Required action ▸ Repeat the whole listing. Keep it exact.

Given records ▸
☆ ☆ ☆ ☆ ☆ ☆ ☆

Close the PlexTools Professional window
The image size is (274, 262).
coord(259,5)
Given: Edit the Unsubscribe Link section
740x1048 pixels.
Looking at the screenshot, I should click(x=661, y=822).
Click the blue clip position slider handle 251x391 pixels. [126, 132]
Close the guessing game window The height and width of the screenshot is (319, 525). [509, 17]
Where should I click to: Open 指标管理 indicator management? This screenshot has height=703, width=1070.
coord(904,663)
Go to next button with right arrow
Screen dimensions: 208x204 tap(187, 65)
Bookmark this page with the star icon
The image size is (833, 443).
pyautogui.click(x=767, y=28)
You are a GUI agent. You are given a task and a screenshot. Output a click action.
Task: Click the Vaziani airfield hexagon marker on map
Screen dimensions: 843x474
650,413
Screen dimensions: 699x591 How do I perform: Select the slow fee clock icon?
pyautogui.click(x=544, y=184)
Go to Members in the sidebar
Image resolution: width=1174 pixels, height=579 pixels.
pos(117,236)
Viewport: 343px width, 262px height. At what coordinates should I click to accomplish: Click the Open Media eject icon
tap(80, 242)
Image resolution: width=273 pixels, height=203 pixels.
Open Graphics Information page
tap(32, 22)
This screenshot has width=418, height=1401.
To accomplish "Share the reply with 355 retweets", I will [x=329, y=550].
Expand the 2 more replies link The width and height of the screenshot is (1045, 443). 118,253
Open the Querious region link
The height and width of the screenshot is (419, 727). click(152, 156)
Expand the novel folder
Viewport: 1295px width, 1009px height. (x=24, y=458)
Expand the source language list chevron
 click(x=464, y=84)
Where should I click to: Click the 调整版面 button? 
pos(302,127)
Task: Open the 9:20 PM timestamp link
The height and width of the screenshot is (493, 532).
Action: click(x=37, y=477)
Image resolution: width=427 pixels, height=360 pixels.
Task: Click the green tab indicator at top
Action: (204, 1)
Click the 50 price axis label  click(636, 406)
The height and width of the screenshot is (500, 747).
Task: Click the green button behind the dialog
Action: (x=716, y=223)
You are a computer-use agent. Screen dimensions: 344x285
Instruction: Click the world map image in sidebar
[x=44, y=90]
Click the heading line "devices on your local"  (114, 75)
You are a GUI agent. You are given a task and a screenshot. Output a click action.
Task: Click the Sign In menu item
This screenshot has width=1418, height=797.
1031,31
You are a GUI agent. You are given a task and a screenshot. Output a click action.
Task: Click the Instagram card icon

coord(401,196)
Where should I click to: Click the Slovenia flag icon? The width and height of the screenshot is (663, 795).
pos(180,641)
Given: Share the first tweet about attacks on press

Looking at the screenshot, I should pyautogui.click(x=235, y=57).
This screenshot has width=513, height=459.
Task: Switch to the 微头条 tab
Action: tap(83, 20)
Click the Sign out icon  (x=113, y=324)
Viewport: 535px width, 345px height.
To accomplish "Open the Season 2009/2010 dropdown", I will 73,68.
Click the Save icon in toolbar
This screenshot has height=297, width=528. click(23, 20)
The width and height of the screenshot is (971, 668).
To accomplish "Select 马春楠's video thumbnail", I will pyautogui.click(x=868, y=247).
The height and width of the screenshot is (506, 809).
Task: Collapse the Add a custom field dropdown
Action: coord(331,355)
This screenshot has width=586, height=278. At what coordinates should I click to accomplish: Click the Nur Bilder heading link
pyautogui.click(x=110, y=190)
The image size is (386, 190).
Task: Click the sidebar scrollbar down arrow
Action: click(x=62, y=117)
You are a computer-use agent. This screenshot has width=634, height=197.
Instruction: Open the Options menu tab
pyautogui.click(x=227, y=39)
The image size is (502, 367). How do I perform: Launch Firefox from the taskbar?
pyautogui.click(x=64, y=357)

☆ ☆ ☆ ☆ ☆ ☆ ☆

Result below ▸
Close the PlexTools Professional window
The image size is (274, 262).
coord(259,5)
Given: Edit the Unsubscribe Link section
740x1048 pixels.
Looking at the screenshot, I should click(x=661, y=822).
Click the blue clip position slider handle 251x391 pixels. [126, 132]
Close the guessing game window The height and width of the screenshot is (319, 525). [509, 17]
Where should I click to: Open 指标管理 indicator management? This screenshot has height=703, width=1070.
coord(904,663)
Go to next button with right arrow
Screen dimensions: 208x204 tap(187, 65)
Bookmark this page with the star icon
The image size is (833, 443).
pyautogui.click(x=767, y=28)
You are a GUI agent. You are given a task and a screenshot. Output a click action.
Task: Click the Vaziani airfield hexagon marker on map
Screen dimensions: 843x474
650,413
Screen dimensions: 699x591 How do I perform: Select the slow fee clock icon?
pyautogui.click(x=544, y=184)
Go to Members in the sidebar
Image resolution: width=1174 pixels, height=579 pixels.
pos(117,236)
Viewport: 343px width, 262px height. At what coordinates should I click to accomplish: Click the Open Media eject icon
tap(80, 242)
Image resolution: width=273 pixels, height=203 pixels.
Open Graphics Information page
tap(32, 22)
This screenshot has width=418, height=1401.
To accomplish "Share the reply with 355 retweets", I will [x=329, y=550].
Expand the 2 more replies link The width and height of the screenshot is (1045, 443). 118,253
Open the Querious region link
The height and width of the screenshot is (419, 727). click(152, 156)
Expand the novel folder
Viewport: 1295px width, 1009px height. (x=24, y=458)
Expand the source language list chevron
 click(x=464, y=84)
Where should I click to: Click the 调整版面 button? 
pos(302,127)
Task: Open the 9:20 PM timestamp link
The height and width of the screenshot is (493, 532).
Action: click(x=37, y=477)
Image resolution: width=427 pixels, height=360 pixels.
Task: Click the green tab indicator at top
Action: (204, 1)
Click the 50 price axis label  click(636, 406)
The height and width of the screenshot is (500, 747).
Task: Click the green button behind the dialog
Action: (x=716, y=223)
You are a computer-use agent. Screen dimensions: 344x285
Instruction: Click the world map image in sidebar
[x=44, y=90]
Click the heading line "devices on your local"  (114, 75)
You are a GUI agent. You are given a task and a screenshot. Output a click action.
Task: Click the Sign In menu item
This screenshot has width=1418, height=797.
1031,31
You are a GUI agent. You are given a task and a screenshot. Output a click action.
Task: Click the Instagram card icon

coord(401,196)
Where should I click to: Click the Slovenia flag icon? The width and height of the screenshot is (663, 795).
pos(180,641)
Given: Share the first tweet about attacks on press

Looking at the screenshot, I should pyautogui.click(x=235, y=57).
This screenshot has width=513, height=459.
Task: Switch to the 微头条 tab
Action: tap(83, 20)
Click the Sign out icon  (x=113, y=324)
Viewport: 535px width, 345px height.
To accomplish "Open the Season 2009/2010 dropdown", I will 73,68.
Click the Save icon in toolbar
This screenshot has height=297, width=528. click(23, 20)
The width and height of the screenshot is (971, 668).
To accomplish "Select 马春楠's video thumbnail", I will pyautogui.click(x=868, y=247).
The height and width of the screenshot is (506, 809).
Task: Collapse the Add a custom field dropdown
Action: coord(331,355)
This screenshot has width=586, height=278. At what coordinates should I click to accomplish: Click the Nur Bilder heading link
pyautogui.click(x=110, y=190)
The image size is (386, 190).
Task: Click the sidebar scrollbar down arrow
Action: click(x=62, y=117)
You are a computer-use agent. This screenshot has width=634, height=197.
Instruction: Open the Options menu tab
pyautogui.click(x=227, y=39)
The image size is (502, 367). How do I perform: Launch Firefox from the taskbar?
pyautogui.click(x=64, y=357)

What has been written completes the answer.